--- 記録データ ---
################

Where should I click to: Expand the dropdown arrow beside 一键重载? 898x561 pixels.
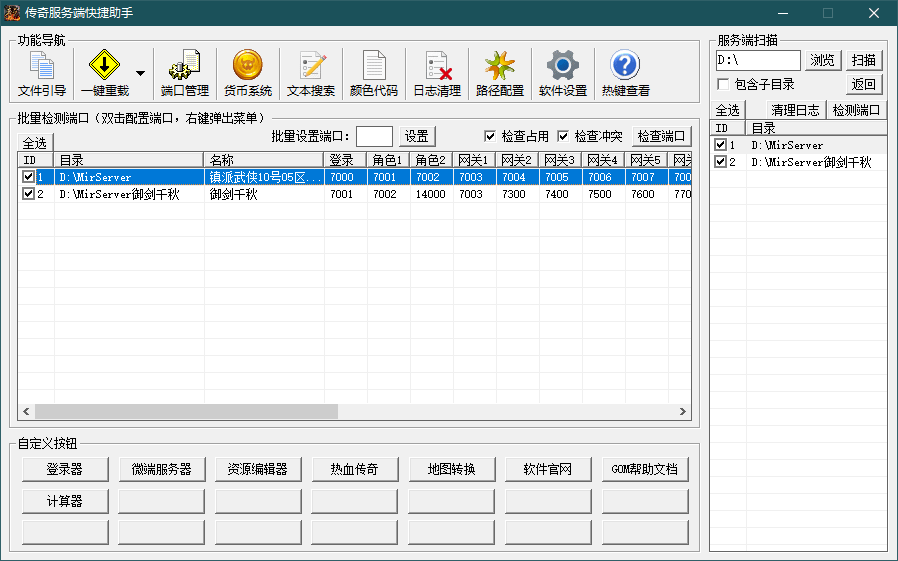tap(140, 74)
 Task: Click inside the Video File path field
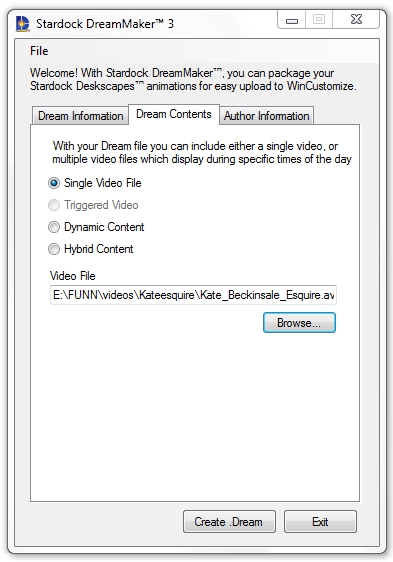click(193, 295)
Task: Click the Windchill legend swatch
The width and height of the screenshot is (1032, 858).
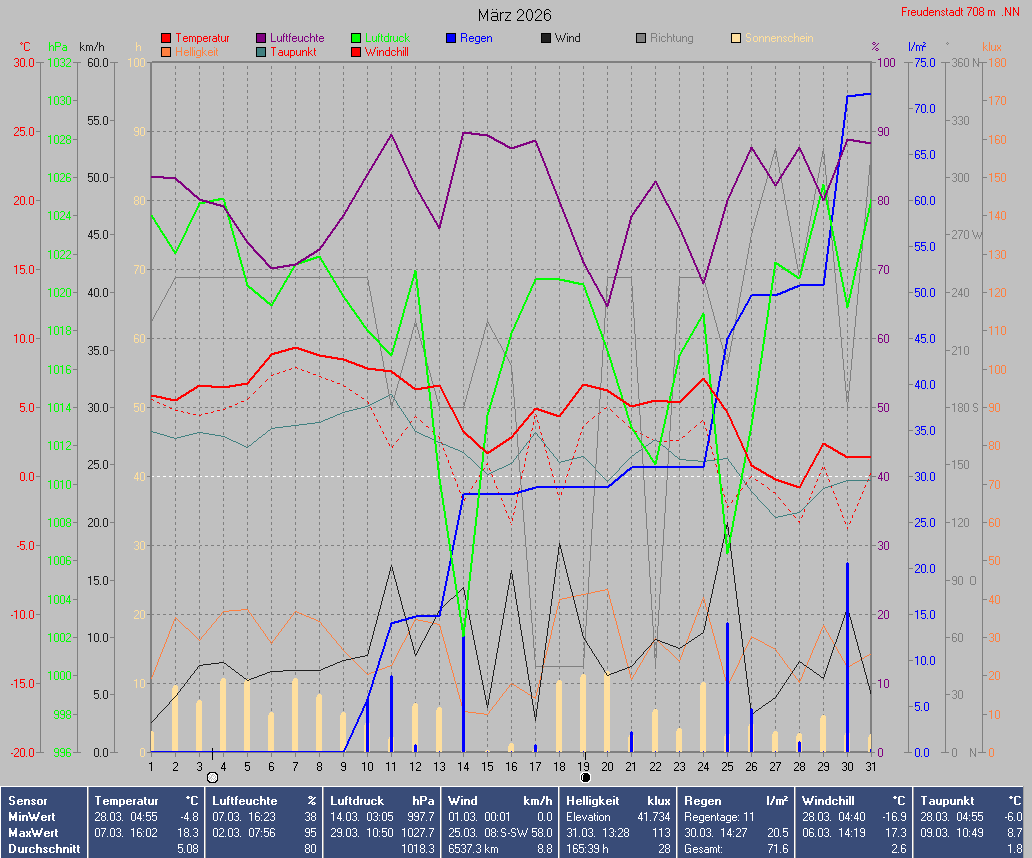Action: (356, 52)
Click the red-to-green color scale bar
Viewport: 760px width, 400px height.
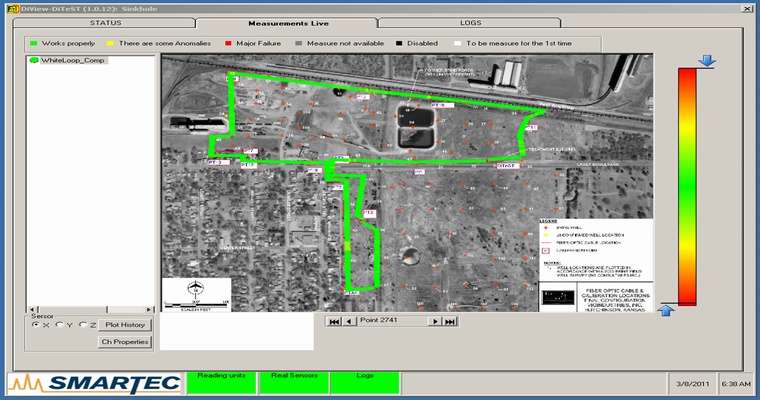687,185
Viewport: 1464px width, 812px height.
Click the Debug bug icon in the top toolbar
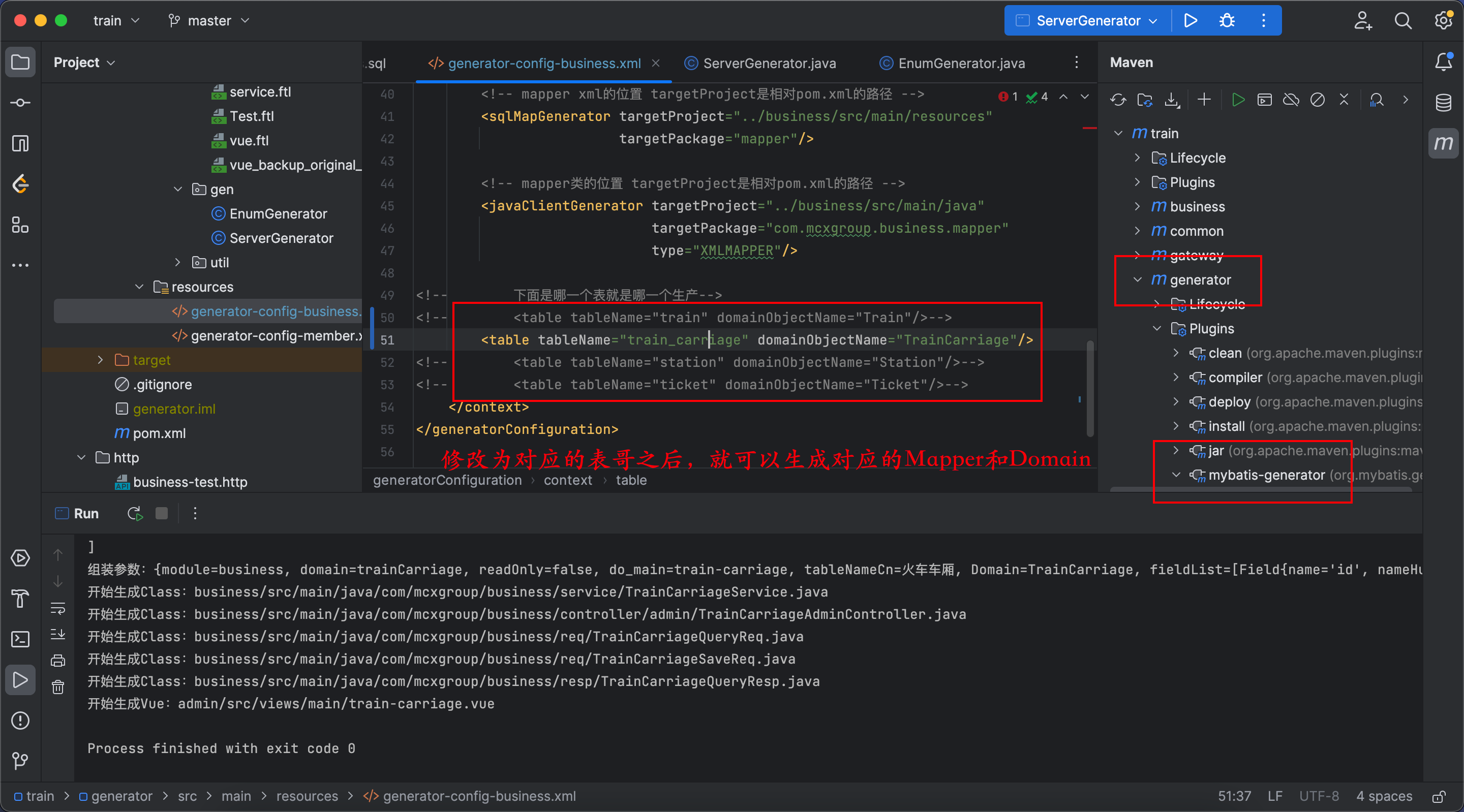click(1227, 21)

################

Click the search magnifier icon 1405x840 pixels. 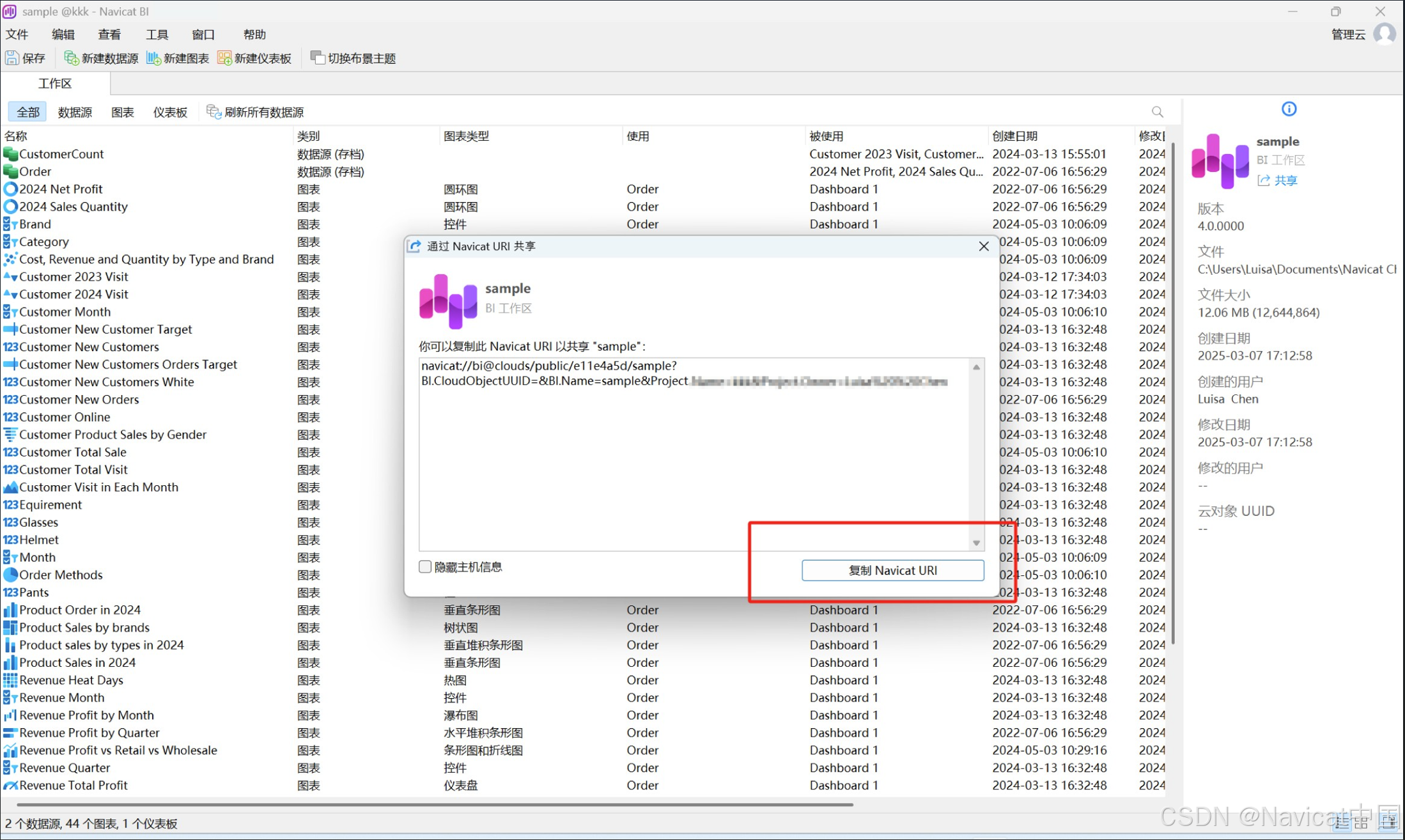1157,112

################

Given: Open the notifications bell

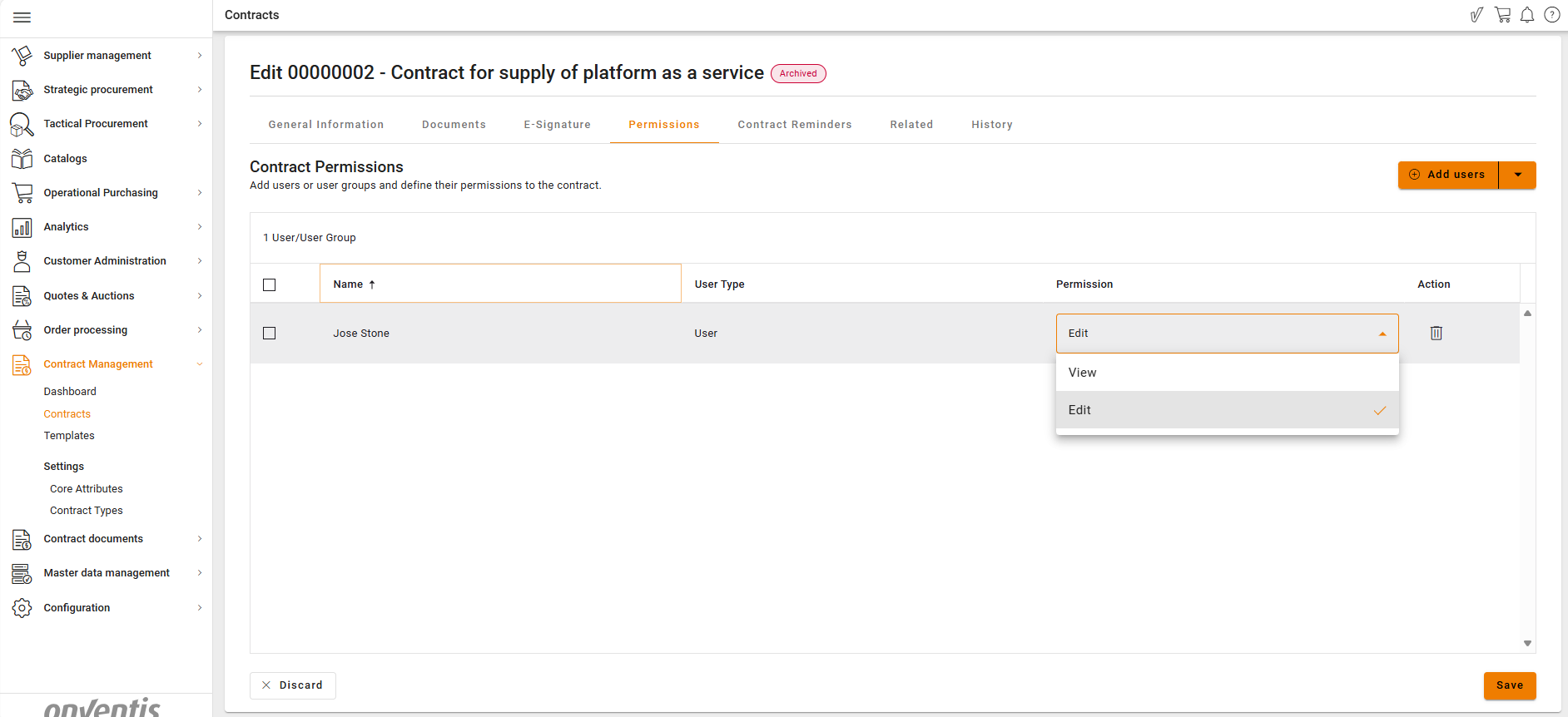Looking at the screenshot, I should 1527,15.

################

「Viewport: 1464px width, 812px height.」を含む行から始めて「click(1227, 21)」を含む行で終わるまで、両端の行も含めて一字一句変えずに書き写してください。画像は答えに入れないでください。

Viewport: 1464px width, 812px height.
Click the Debug bug icon in the top toolbar
click(1227, 21)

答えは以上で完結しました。